Nas ruas não parece haver grandes dúvidas de que tudo está vigiado. Agora um simples ajuntamento de duas pessoas dá direito à classificação de "manifestação", carecendo a mesma, pasme-se, de ser "autorizada pela Câmara Municipal respectiva!!! A Polícia de Segurança Pública considera que "duas pessoas já fazem uma manifestação" e que qualquer manifestação tem de ser comunicada à Câmara Municipal. É esta a justificação dada para que a PSP tenha proibido a presença do Movimento Sem Trabalho junto de um centro de emprego de Lisboa, em Março.

Quinta-feira uma das activistas foi constituída arguida "por crime de desobediência". Um membro do Movimento Sem Trabalho foi chamado quinta-feira à Divisão de Investigação Criminal da PSP, constituído arguído e acusado de "crime de desobediência", porque, a 6 de março - dia Mundial do Desempregado -, participou numa manifestação de "quatro elementos que tentaram distribuir panfletos sobre as ações dos Sem Trabalho à porta do Centro de Emprego do Conde de Redondo", em Lisboa, conta Ana Rajado, uma das dirigentes do movimento criado em março. "Quando lá chegámos, já lá estava a polícia que pediu a identificação de um de nós", explica.

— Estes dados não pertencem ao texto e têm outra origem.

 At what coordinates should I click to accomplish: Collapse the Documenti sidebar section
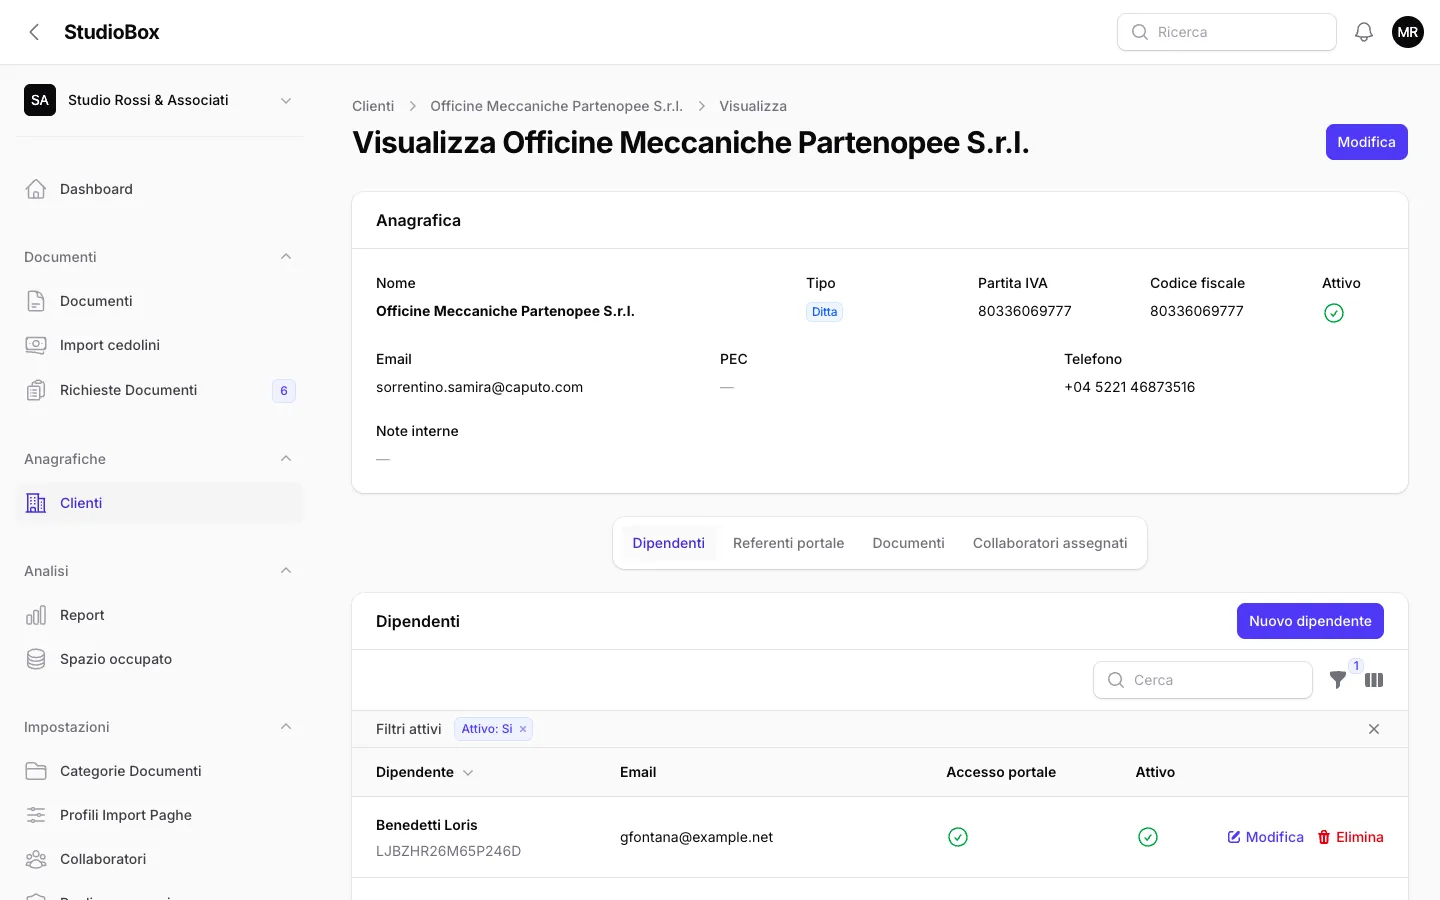[x=286, y=257]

Essa pessoa acabou por ser notificada e acusada de "crime de desobediência por ter convocado uma manifestação sem autorização". "Achamos que se trata de uma perseguição política para intimidar as pessoas, afirma Ana Rajado. A porta-voz da PSP, Carla Duarte, argumenta que perante a lei "duas pessoas já fazem uma manifestação" e que "a PSP não tem de justificar a sua actuação"(!). Acrescenta ainda que no caso em questão se tratou de "um grupo de oito pessoas e não de quatro" e que a notificação da pessoa em causa se deveu a "não ter comunicado à câmara de Lisboa" a organização do protesto.

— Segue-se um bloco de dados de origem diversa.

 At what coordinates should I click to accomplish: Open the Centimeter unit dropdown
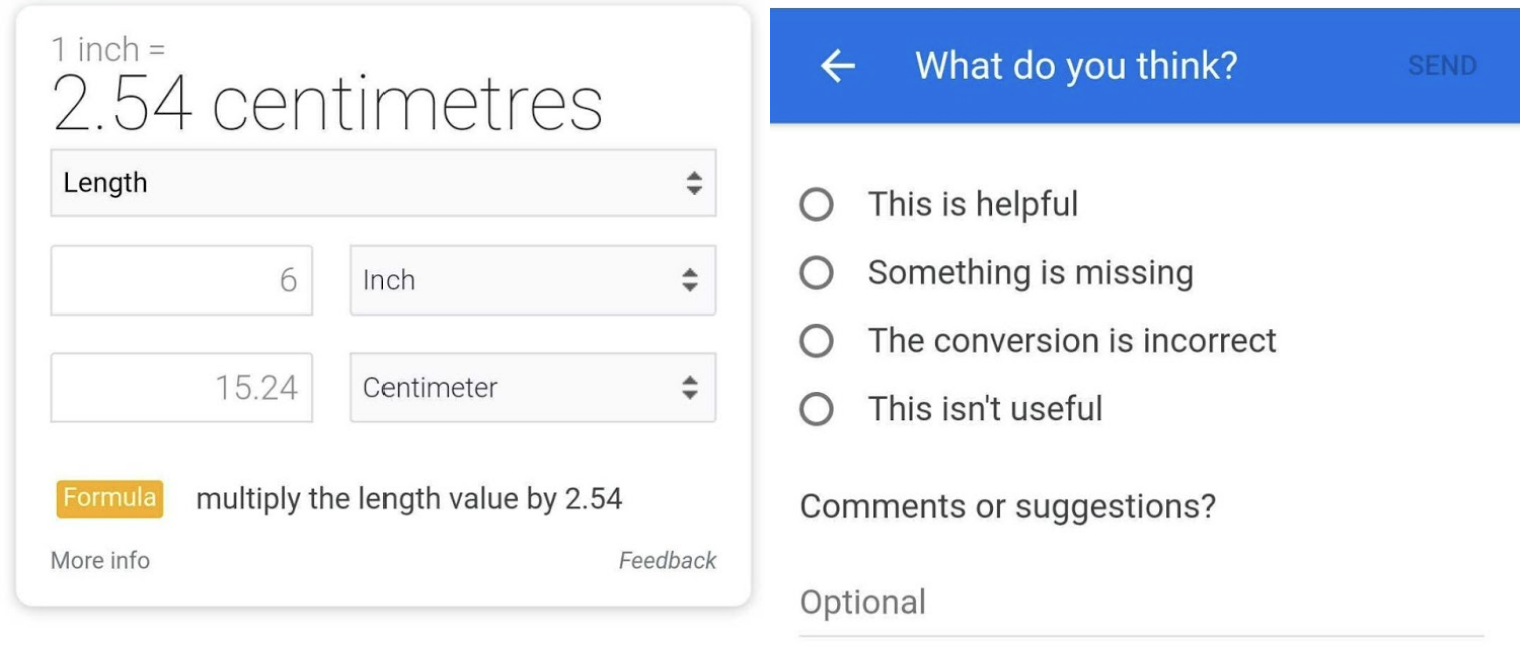click(x=532, y=387)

A PSP invoca o Decreto-Lei n.º 406/74 e um parecer da Procuradoria Geral da República de 1989 que indica que "manifestação será o ajuntamento em lugar público de duas ou mais pessoas com consciência de explicitar uma mensagem dirigida a terceiros". A legislação de 1974 também diz que "incorrerão nas penalidades do crime de desobediência" quando "as pessoas forem surpreendidas armadas" (artigo 8).

Neste caso, os panfletos terão sido a 'arma do crime'?.

Entretanto, o Movimento Sem Emprego disse ao Expresso que a arguida vai "proceder criminalmente quem fez a denúncia, a PSP e quem deu seguimento ao processo". Ana Rajado considera que se trata de "um contra o Estado de Direito" digno dos tempos do Estado Novo.

De forma ainda mais surrealista, a simples pintura de um pequeno cartaz cor de rosa no Chiado por parte de empregadas domésticas levou à intervenção das autoridades para por termo à subversiva manifestação contra o Estado de Direito!